Abonnez-vous au Flux RSS de l' "Autre Monde des Educateurs Spécialisés" en cliquant sur le bouton correspondant de votre navigateur.. Si si! Cherchez bien, il ressemble à ça, et il est juste à côté:

15 juin 2008

V.

Salut
Après lecture de tous ces départs, me revient en mémoire celui de V., il y a quelques mois maintenant.

V., jeune femme de 18 ans, est hébergée au foyer depuis quelques mois. Nous repérons vite son extrême fragilité psychologique, et cette mise en danger d'elle-même beaucoup trop fréquente. Cela se concrétise par un rapport à l'autre manquant cruellement de distance et de discernement.

Après une déception sentimentale avec celui qui lui avait promis le mariage et le respect de son corps, et qui l'a trahie.. avec une autre, par respect pour elle justement.. elle rencontre un autre jeune homme.
Deux semaines plus tard, elle nous annonce son départ imminent, pour son mariage, dans le pays d'origine de son futur mari.

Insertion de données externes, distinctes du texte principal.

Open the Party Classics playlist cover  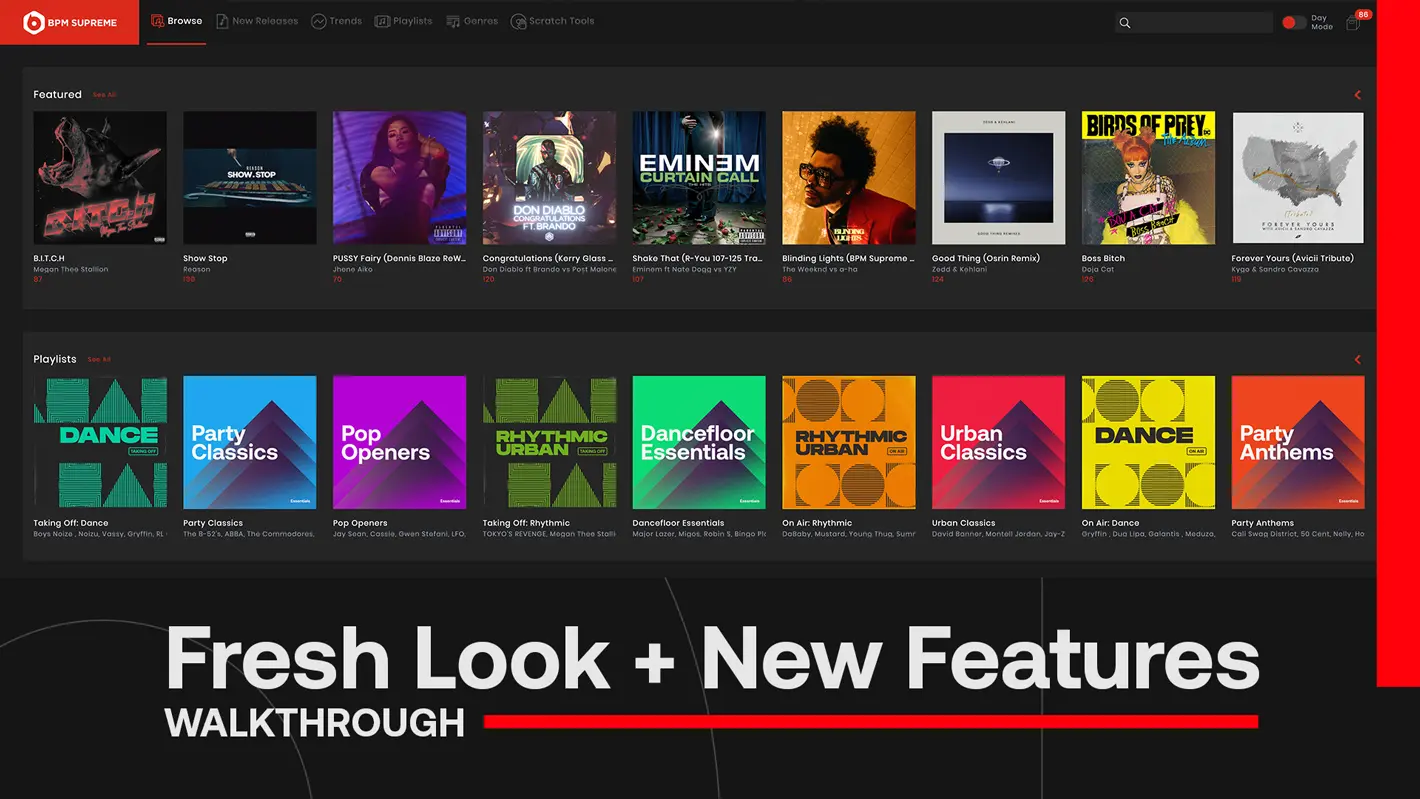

Nous avons essayé qu'elle parte dans de bonnes conditions, puisque son rêve de vie allait se réaliser. Elle souhaitait depuis quelques mois se convertir à une religion, celle de son copain actuel et celle du précédent copain aussi. Elle l'explique par le fait que sa famille naturelle l'a trop déçue, qu'elle a trop souffert, et qu'à cause d'eux, elle est définitivement ecoeurée par tout ce qui ressemble de près ou de loin à sa culture familiale d'origine. Elle pense qu'en changeant de religion, elle commence une nouvelle vie et qu'elle peut oublier l'ancienne à jamais.
Elle a aussi fait un court séjour dans une famille d'accueil de la même origine que son copain, et cette période a confirmé qu'elle pouvait trouver chez eux (et par extension chez tous ceux de leur confession) l'attention qu'elle n'avait jamais eue. Et comme pour elle, il y a (très très) vite les bons et les méchants, son choix était fait.

Cette proposition de mariage précipité est selon elle la chance de sa vie: elle pourra "s'occuper de son mari, le servir, s'occuper de la maison"(sic), (le rêve de toute femme, quoi!).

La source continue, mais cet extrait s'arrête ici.